Gates pleaded guilty in February and agreed to cooperate with the Mueller investigation on "all matters" they deem relevant. A judge said Gates faces between 57 and 71 months in prison for his offenses, though his sentence depends on the extent to which he cooperates with investigators.

RELATED Trump Russia probe: Who's involved, where it stands

In their opening remarks, prosecutors said Manafort opened more than 30 bank accounts outside the United States to attempt to hide the $60 million he earned in lobbying in Ukraine.

"There's nothing wrong with being successful or rich, but when you sign a federal tax return you swear you have reported all your income," Assistant U.S. Attorney Uzo Asonye said.

If convicted on all 18 counts, Manafort could receive 305 years in prison. Prosecutors, though, are recommending 8 years to 10 years.

Special counsel Robert Mueller said he will need about three weeks to try the case, which accuses Manafort of lying to banks to get more than $20 million in loans.
++++
**Prompt**
From the news excerpt about the Manafort case, reproduce word for word the passage starting with "Gates pleaded guilty" and going on through "Uzo Asonye said.". The items after this point have nothing to do with the text.

**Supplied material**
++++
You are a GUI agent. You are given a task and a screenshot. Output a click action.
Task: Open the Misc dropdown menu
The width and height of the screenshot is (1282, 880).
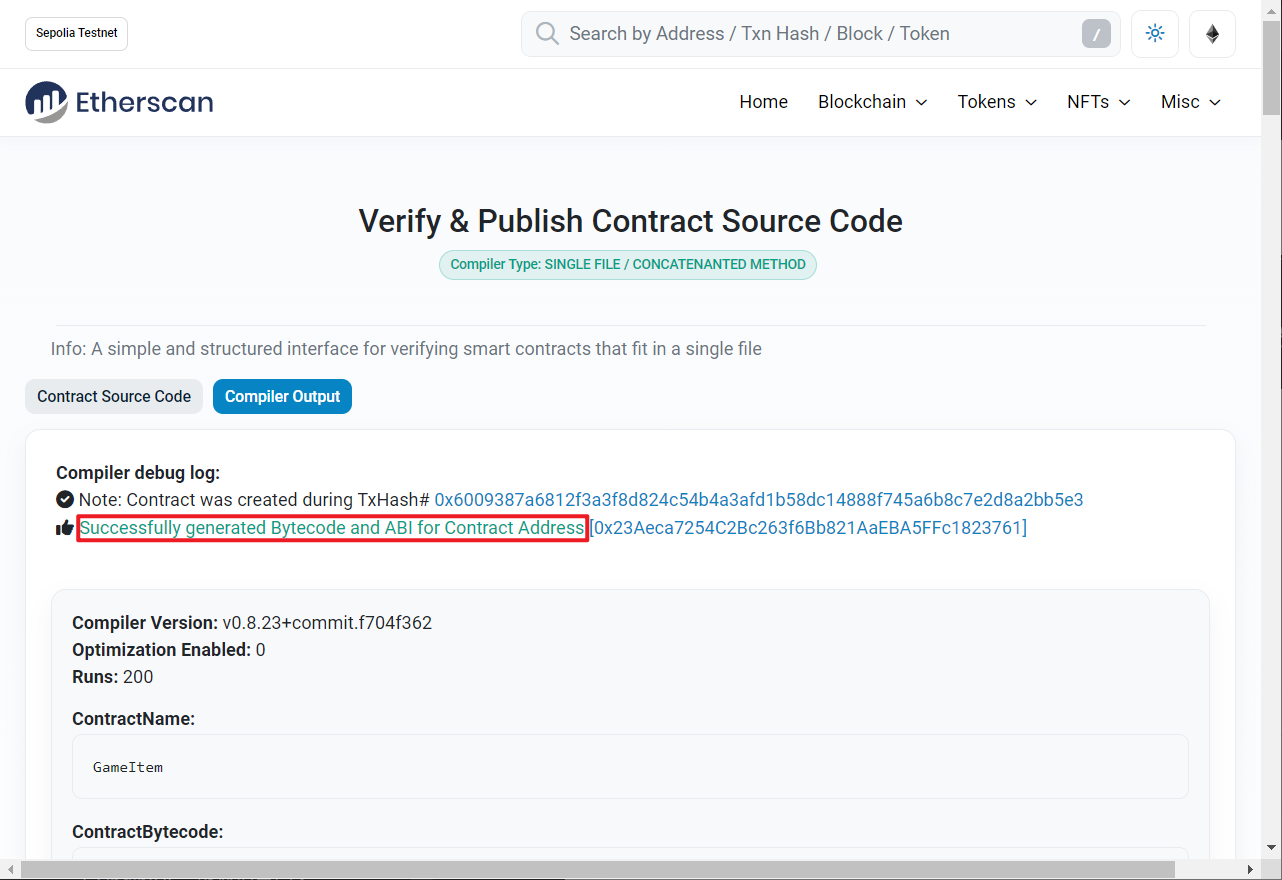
++++
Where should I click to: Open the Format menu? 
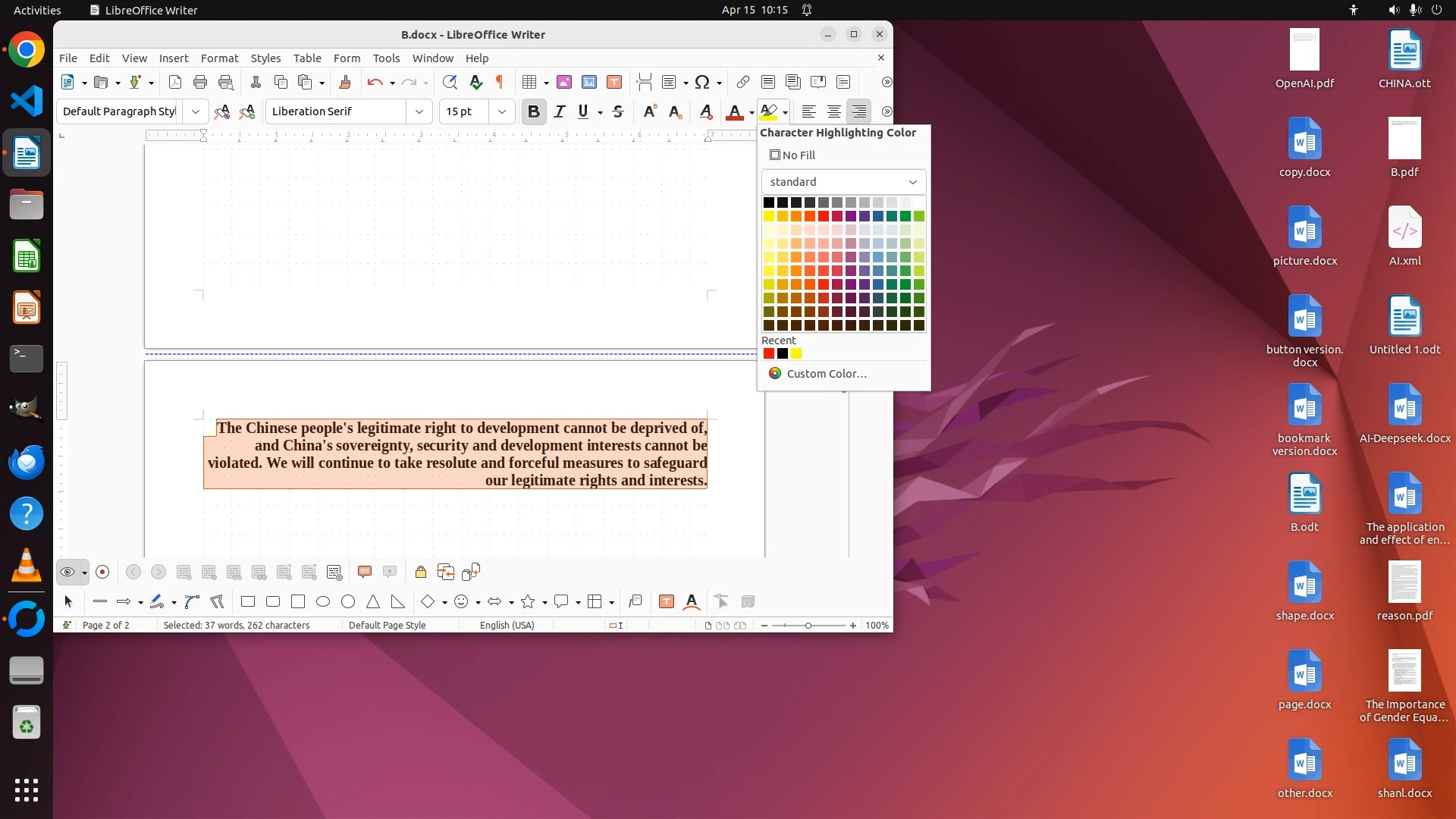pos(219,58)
++++
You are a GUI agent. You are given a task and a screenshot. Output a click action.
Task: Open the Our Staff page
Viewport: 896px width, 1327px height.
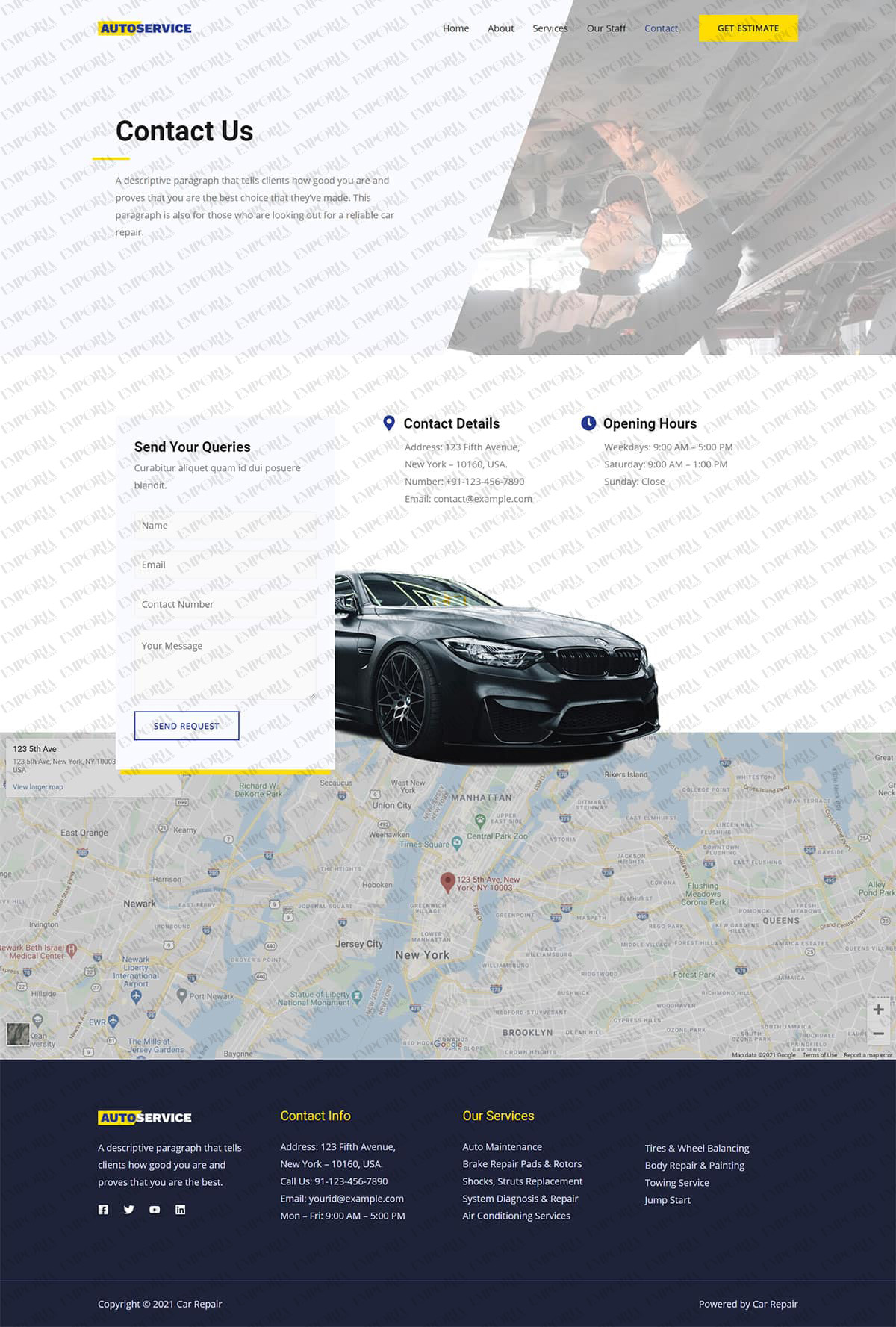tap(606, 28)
++++
**Expected answer**
Gates pleaded guilty in February and agreed to cooperate with the Mueller investigation on "all matters" they deem relevant. A judge said Gates faces between 57 and 71 months in prison for his offenses, though his sentence depends on the extent to which he cooperates with investigators.

RELATED Trump Russia probe: Who's involved, where it stands

In their opening remarks, prosecutors said Manafort opened more than 30 bank accounts outside the United States to attempt to hide the $60 million he earned in lobbying in Ukraine.

"There's nothing wrong with being successful or rich, but when you sign a federal tax return you swear you have reported all your income," Assistant U.S. Attorney Uzo Asonye said.